Fluorescent ligands for dopamine D2/D3 receptors
Anni Allikalt, Nirupam Purkayastha, Khajidmaa Flad, Maximilian F. Schmidt, Alina Tabor, Peter Gmeiner, Harald Hübner, Dorothée Weikert
Abstract
Abstract Fluorescent ligands are versatile tools for the study of G protein-coupled receptors. Depending on the fluorophore, they can be used for a range of different applications, including fluorescence microscopy and bioluminescence or fluorescence resonance energy transfer (BRET or FRET) assays. Starting from phenylpiperazines and indanylamines, privileged scaffolds for dopamine D 2 -like receptors, we developed dansyl-labeled fluorescent ligands that are well accommodated in the binding pockets of D 2 and D 3 receptors. These receptors are the target proteins for the therapy for several neurologic and psychiatric disorders, including Parkinson’s disease and schizophrenia. The dansyl-labeled ligands exhibit binding affinities up to 0.44 nM and 0.29 nM at D 2 R and D 3 R, respectively.
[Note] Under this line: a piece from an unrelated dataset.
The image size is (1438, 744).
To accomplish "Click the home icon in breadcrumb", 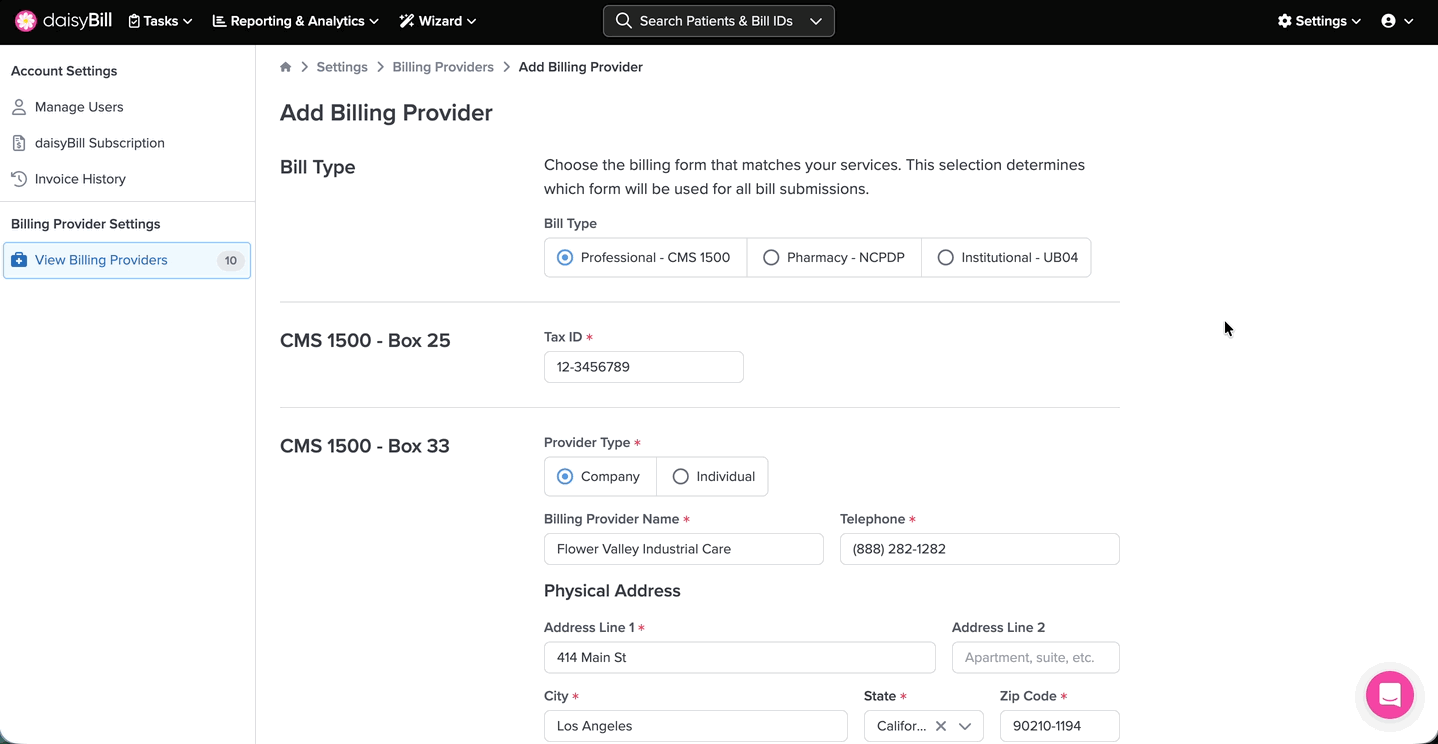I will click(x=286, y=67).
When the dansyl label was exchanged for sterically more demanding xanthene or cyanine dyes, fluorescent ligands 10a-c retained excellent binding properties and, as expected from their indanylamine pharmacophore, acted as agonists at D 2 R. While the Cy3B-labeled ligand 10b was used to visualize D 2 R and D 3 R on the surface of living cells by total internal reflection microscopy, ligand 10a comprising a rhodamine label showed excellent properties in a NanoBRET binding assay at D 3 R.